Clarification on TP documentation in Italy starts moving forward
Federico Vincenti and Alessandro Valente of Valente Associati GEB Partners/Crowe Valente discuss the public consultation in relation to the transfer pricing documentation requirements for the correct application of the arm’s-length principle in Italy.
On September 20 2021, the Italian Revenue Agency (IRA) published the draft circular letter (the Circular) aimed at providing a vast range of clarifications on the transfer pricing (TP) documentation’s legal framework.
The Circular has been drafted to provide further operational instructions on the changes introduced by the Administrative Provision No. 360494 of November 23 2020 (containing the new rules on TP documentation).
The Circular was released for public consultation for comments and proposals. The consultation closed on October 12 2021.
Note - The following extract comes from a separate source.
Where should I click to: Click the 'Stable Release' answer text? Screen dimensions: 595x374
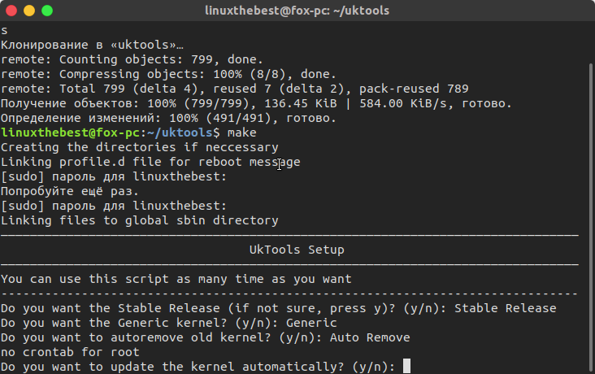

One of the most significant changes concerns the obligation of digital signature with the time stamp of the master file and local file. Indeed, before the date of submission of the tax return for the relevant tax year (i.e. November 30 2021), the two documents must be digitally signed and temporally marked by the legal representative of the taxpayer or his delegate.
The draft circular letter emphasises, once again, the function and objectives of the TP documentation.
In particular, according to the Circular, the predisposition of suitable TP documentation allows taxpayers to benefit from the non-application of sanctions in case of TP adjustments by the Italian Tax Administration.
This TP regime is based on the recognition of commitment and good faith of taxpayers, who are required to prepare appropriate TP documentation in order to ease the assessment of compliance with the arm’s-length principle by the tax authorities.
Companies must prepare both the master file and the local file according to the structure provided for by Provision No. 360494 of November 23 2020. If all the prescribed conditions are met, the TP documentation can qualify as suitable and taxpayers are entitled to benefit from the penalty protection regime.
The administrative provision specifies that the master file and the local file must be prepared in Italian. However, the master file may be prepared in English, given that in some countries this document must be prepared and submitted according to the OECD standards.
The possibility for small and medium-sized enterprises not to update (for a maximum of three years) certain data and elements of intra-group transactions included in the local file, is confirmed. This simplification aims at reducing administrative burdens and compliance costs for small taxpayers (with revenues not exceeding €50 million).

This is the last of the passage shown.